[squid-users] Transparent vs Tproxy: performance ?
Amos Jeffries
squid3 at treenet.co.nz
Sat Sep 1 15:07:02 UTC 2018
On 1/09/18 9:33 PM, David Touzeau wrote:
> Hi
>
> We have 2 ways to make the squid in « transparent mode. »
>
> The standard Transparent method and (with modern kernels) the use of
> « Tproxy » method
>
Please clarify what this "standard transparent" thing is you referring to?
I suspect that you actually mean "NAT" which is completely separate from
Squid and thus has no bearing on proxy performance.
> I would like to know which is the best according to the performance ?
>
This is a meaningless question. "comparing apples to oranges", etc.
You might as well ask if NAT is faster or slower than packet flow?
Both NAT and TPROXY involve kernel managing tables of active connections
and syscalls by Squid to search those tables on every accept().
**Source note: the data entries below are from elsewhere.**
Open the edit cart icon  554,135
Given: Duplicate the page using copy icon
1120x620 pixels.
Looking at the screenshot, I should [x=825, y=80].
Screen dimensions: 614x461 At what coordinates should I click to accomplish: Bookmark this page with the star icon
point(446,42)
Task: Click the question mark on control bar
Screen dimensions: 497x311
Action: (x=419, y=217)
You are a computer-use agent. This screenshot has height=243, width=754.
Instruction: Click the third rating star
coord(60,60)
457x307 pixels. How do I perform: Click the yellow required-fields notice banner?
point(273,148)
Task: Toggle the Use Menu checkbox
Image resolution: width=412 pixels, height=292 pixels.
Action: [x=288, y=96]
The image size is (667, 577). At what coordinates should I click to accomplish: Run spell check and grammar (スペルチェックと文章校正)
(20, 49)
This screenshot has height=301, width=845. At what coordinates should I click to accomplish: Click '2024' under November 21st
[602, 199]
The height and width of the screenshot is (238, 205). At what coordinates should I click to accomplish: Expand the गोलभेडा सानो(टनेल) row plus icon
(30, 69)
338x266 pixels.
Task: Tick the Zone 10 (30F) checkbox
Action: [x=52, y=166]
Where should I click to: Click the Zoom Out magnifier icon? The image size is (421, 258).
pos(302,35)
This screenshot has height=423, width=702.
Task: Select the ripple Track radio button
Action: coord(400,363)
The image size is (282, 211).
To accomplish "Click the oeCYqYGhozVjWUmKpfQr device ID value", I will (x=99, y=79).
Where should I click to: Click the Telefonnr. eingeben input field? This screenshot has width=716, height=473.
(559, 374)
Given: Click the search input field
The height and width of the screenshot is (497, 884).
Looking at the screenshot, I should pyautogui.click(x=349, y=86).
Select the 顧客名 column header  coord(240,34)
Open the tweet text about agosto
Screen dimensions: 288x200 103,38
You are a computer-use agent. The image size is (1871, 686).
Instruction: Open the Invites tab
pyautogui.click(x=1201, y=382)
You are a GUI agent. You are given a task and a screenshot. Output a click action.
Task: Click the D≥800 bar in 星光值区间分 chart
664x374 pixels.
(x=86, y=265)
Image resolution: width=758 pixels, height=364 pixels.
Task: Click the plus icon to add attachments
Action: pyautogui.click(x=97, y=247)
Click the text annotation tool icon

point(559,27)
Only the
timing of those syscalls and the state listed in the tables differ. The
limitations each imposes are more relevant than performance differences.
Specifically;
* TPROXY restricts the TCP ports available to clients to 31K, where
normally they are 63K.
* NAT systems restrict ports to (63*M)/N where N is number of clients on
the network, and M the number of IPs available to Squid outbound
(usually 1).
As you can see those will impose a cap on both performance and
capability of your network. How much is determined by your network size
and traffic peak flows. Not by anything related to Squid.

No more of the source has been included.